* _Task statement_: Rewrite the entries below with "Viewport" replaced by "Display" and everything else unchanged.

* _Records to use_:

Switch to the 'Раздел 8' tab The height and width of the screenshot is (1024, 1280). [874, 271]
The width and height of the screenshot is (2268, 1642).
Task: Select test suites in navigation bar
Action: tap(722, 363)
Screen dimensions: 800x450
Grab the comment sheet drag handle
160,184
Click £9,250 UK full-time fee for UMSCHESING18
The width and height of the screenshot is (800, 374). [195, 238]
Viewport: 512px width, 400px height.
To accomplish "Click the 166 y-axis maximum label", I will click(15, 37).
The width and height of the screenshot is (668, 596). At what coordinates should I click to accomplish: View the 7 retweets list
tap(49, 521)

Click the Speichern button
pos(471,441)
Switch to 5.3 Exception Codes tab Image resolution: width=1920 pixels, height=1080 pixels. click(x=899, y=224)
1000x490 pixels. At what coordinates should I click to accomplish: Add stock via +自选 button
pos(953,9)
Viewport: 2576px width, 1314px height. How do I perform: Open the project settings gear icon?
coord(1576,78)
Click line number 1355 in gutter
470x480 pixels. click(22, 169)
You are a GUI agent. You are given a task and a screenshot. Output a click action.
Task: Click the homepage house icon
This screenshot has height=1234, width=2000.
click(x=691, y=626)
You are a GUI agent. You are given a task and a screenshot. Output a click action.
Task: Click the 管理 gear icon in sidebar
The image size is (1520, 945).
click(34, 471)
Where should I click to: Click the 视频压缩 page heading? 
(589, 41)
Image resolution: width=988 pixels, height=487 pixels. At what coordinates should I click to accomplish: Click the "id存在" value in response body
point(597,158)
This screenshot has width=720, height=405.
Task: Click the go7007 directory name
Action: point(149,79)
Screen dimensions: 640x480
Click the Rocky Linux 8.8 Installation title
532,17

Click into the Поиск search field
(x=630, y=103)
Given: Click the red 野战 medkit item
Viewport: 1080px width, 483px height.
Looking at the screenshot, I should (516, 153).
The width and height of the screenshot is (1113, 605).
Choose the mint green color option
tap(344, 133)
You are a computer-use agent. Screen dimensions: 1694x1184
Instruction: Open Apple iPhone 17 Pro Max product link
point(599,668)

* _Answer in full_:
Switch to the 'Раздел 8' tab The height and width of the screenshot is (1024, 1280). [874, 271]
The width and height of the screenshot is (2268, 1642).
Task: Select test suites in navigation bar
Action: tap(722, 363)
Screen dimensions: 800x450
Grab the comment sheet drag handle
160,184
Click £9,250 UK full-time fee for UMSCHESING18
The width and height of the screenshot is (800, 374). [195, 238]
Display: 512px width, 400px height.
To accomplish "Click the 166 y-axis maximum label", I will click(15, 37).
The width and height of the screenshot is (668, 596). At what coordinates should I click to accomplish: View the 7 retweets list
tap(49, 521)

Click the Speichern button
pos(471,441)
Switch to 5.3 Exception Codes tab Image resolution: width=1920 pixels, height=1080 pixels. click(x=899, y=224)
1000x490 pixels. At what coordinates should I click to accomplish: Add stock via +自选 button
pos(953,9)
Display: 2576px width, 1314px height. How do I perform: Open the project settings gear icon?
coord(1576,78)
Click line number 1355 in gutter
470x480 pixels. click(22, 169)
You are a GUI agent. You are given a task and a screenshot. Output a click action.
Task: Click the homepage house icon
This screenshot has height=1234, width=2000.
click(x=691, y=626)
You are a GUI agent. You are given a task and a screenshot. Output a click action.
Task: Click the 管理 gear icon in sidebar
The image size is (1520, 945).
click(34, 471)
Where should I click to: Click the 视频压缩 page heading? 
(589, 41)
Image resolution: width=988 pixels, height=487 pixels. At what coordinates should I click to accomplish: Click the "id存在" value in response body
point(597,158)
This screenshot has width=720, height=405.
Task: Click the go7007 directory name
Action: point(149,79)
Screen dimensions: 640x480
Click the Rocky Linux 8.8 Installation title
532,17

Click into the Поиск search field
(x=630, y=103)
Given: Click the red 野战 medkit item
Display: 1080px width, 483px height.
Looking at the screenshot, I should (516, 153).
The width and height of the screenshot is (1113, 605).
Choose the mint green color option
tap(344, 133)
You are a computer-use agent. Screen dimensions: 1694x1184
Instruction: Open Apple iPhone 17 Pro Max product link
point(599,668)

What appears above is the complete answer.